Blank prediction: If the machine learning model is not able to identify the value in the record, the cell will be blank and either have the high confidence or review recommended indicator. Not all blank predictions are inherently incorrect and some records may not contain the value in question.
In addition to the visual representation of confidence, you can also access the numeric confidence score itself by opening a machine learning field in the JSON view or via the API. These score scores will always range between 0 and 1 and manually extracted values always have a score of 1.
What goes into confidence?
Confidence represents the machine learning model’s estimated probability that the extracted value is correct given the documents and labels you’ve provided. Impira’s different machine learning models take into account different factors when calculating uncertainty.
The confidence score for text extraction represents the probability that the model has extracted the correct set of text in the document. However, it doesn’t measure the confidence that the OCR algorithm has correctly read the text.
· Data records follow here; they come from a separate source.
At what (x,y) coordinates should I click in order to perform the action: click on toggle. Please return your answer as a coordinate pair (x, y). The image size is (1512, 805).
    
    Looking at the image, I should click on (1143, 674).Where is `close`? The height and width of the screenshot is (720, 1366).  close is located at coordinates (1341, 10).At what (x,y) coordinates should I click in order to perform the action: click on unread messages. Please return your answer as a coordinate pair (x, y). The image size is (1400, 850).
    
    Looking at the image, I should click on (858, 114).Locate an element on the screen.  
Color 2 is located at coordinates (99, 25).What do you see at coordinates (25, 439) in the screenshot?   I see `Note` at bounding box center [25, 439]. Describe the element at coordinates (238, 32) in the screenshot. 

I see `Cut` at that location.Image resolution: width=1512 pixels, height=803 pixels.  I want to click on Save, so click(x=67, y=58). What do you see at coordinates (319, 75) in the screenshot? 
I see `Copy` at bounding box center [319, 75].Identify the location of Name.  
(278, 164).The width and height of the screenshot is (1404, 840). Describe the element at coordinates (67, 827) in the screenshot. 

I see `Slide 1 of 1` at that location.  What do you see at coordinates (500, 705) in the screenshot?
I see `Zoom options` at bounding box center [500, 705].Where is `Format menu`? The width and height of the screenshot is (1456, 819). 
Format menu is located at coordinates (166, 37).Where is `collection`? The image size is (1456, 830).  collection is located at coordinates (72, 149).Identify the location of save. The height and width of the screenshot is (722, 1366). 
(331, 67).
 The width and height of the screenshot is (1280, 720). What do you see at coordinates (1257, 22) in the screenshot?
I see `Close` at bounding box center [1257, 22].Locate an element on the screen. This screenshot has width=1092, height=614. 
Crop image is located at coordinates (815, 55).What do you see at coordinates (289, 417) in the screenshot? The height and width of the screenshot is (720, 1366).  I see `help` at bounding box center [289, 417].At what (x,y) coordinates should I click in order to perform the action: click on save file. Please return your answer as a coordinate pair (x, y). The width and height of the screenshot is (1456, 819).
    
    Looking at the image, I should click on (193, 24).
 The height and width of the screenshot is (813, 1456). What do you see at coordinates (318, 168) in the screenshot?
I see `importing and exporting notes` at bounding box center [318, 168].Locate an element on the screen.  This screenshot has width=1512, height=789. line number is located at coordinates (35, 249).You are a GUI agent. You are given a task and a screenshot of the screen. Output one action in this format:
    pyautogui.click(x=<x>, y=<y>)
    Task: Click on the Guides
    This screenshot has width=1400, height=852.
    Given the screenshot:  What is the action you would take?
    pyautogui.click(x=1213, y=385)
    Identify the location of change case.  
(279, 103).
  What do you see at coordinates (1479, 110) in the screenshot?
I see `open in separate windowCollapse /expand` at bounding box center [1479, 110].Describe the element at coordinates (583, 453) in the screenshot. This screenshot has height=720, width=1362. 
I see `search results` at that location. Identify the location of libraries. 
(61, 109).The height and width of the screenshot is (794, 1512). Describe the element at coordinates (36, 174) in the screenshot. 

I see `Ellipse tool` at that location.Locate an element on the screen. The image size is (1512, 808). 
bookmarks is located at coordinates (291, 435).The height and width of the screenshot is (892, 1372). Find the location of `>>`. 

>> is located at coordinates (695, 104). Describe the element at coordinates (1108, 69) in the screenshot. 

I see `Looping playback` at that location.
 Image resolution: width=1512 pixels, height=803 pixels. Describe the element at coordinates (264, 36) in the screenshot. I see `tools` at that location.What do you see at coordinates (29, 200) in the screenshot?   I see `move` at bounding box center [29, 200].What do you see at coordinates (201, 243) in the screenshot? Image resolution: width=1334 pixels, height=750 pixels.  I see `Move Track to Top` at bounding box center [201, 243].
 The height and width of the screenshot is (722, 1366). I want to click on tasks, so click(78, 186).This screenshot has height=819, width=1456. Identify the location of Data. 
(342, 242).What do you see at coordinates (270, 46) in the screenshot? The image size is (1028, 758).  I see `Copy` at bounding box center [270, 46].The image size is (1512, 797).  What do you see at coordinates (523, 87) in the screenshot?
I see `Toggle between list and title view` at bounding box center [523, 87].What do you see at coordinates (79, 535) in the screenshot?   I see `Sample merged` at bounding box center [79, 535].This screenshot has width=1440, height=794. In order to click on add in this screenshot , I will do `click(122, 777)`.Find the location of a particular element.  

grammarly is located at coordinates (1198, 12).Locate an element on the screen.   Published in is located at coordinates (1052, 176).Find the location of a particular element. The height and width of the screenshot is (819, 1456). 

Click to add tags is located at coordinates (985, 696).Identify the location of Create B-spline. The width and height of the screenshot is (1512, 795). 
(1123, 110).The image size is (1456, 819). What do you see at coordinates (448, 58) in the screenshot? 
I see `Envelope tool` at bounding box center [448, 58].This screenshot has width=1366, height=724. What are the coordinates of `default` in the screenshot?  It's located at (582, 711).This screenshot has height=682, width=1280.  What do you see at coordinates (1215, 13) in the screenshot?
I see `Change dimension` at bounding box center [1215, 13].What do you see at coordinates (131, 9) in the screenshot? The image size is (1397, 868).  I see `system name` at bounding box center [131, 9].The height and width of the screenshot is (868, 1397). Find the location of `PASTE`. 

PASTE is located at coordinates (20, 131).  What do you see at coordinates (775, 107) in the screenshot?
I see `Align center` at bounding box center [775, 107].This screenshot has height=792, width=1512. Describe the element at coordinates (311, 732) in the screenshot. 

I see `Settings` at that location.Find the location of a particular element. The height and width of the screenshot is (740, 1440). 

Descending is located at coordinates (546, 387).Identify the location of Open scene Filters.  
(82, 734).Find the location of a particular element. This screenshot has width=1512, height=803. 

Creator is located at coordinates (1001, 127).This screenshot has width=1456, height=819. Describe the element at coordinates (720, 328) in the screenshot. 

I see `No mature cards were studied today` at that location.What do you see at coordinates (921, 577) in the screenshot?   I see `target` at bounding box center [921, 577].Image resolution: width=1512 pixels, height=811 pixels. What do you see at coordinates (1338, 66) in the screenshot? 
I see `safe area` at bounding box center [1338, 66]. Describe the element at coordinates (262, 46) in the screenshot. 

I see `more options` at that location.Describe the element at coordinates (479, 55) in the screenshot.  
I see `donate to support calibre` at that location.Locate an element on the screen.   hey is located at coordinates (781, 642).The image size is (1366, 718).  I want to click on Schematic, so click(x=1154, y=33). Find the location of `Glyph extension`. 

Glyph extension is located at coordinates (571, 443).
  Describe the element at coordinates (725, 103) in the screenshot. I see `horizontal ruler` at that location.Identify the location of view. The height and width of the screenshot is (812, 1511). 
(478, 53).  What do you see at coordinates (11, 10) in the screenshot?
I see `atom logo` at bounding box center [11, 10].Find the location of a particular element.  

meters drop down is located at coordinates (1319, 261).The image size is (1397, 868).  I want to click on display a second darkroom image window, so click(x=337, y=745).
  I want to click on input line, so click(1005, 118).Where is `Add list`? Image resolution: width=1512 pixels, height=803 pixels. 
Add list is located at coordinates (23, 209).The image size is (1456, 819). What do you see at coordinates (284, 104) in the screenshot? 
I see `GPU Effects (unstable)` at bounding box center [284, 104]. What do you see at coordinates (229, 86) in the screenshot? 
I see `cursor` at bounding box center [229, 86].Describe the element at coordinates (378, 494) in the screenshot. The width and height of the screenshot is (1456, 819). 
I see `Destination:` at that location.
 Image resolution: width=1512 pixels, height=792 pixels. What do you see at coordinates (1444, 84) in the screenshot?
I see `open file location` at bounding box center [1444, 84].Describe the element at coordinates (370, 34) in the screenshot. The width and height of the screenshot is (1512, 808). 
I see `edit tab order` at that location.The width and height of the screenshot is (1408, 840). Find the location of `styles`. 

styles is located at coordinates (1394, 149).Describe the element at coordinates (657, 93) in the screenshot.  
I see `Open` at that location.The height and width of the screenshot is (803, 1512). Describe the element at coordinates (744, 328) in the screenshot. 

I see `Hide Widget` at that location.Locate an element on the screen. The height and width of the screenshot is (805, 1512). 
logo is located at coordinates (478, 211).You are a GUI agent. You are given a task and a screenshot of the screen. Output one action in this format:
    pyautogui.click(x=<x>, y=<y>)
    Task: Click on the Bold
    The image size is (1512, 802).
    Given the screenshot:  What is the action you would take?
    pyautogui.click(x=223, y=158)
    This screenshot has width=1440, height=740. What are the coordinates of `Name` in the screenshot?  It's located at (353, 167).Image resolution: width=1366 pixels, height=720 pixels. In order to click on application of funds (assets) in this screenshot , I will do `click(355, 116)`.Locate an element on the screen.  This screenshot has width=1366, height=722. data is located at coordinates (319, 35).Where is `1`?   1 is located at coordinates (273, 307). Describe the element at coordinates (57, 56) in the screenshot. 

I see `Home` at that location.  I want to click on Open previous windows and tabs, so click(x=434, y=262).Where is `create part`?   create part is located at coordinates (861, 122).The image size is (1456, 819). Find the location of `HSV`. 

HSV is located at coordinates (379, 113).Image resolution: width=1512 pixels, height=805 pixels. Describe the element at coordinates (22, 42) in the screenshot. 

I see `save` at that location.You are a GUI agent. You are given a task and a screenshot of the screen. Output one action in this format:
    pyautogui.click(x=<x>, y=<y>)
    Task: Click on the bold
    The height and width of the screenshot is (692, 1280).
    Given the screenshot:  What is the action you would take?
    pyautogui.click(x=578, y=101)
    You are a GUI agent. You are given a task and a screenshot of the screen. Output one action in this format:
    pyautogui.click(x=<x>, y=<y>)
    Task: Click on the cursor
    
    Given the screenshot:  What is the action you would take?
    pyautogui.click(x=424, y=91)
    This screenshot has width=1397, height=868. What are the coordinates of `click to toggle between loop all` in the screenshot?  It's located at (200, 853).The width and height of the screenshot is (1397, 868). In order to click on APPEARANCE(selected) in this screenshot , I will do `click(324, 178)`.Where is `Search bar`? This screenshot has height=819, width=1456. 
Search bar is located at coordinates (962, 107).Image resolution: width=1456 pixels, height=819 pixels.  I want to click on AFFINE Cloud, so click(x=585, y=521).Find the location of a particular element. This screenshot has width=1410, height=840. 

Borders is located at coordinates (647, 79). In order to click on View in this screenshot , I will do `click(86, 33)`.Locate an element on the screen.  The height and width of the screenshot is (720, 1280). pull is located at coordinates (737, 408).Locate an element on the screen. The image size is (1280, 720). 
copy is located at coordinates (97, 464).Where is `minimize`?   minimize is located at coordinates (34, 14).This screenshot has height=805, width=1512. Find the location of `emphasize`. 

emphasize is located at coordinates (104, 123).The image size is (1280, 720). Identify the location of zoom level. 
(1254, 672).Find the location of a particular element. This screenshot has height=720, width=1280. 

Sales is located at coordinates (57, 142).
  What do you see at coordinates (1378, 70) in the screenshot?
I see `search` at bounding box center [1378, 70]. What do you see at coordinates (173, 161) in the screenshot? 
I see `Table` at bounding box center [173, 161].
That OCR confidence score is accessible using IQL. For more details on how to access that data via IQL, contact email@example.com.
The confidence score for the checkbox model represents the probability that the checkbox is in its predicted state (e.g., checked, unchecked, or not present). The score does not currently estimate how likely it is that the model has identified the correct checkbox. For more details, contact firstname.lastname@example.org.
How can you increase confidence?
Impira’s AutoML learns from each and every manual extraction that you do. The more extractions that you do, the more accurate and the more confident the machine learning will become. Users get the best results when they consistently verify or correct all of their review recommended predictions. Each verification that you do will improve the model and decrease the amount of files you need to review in the future.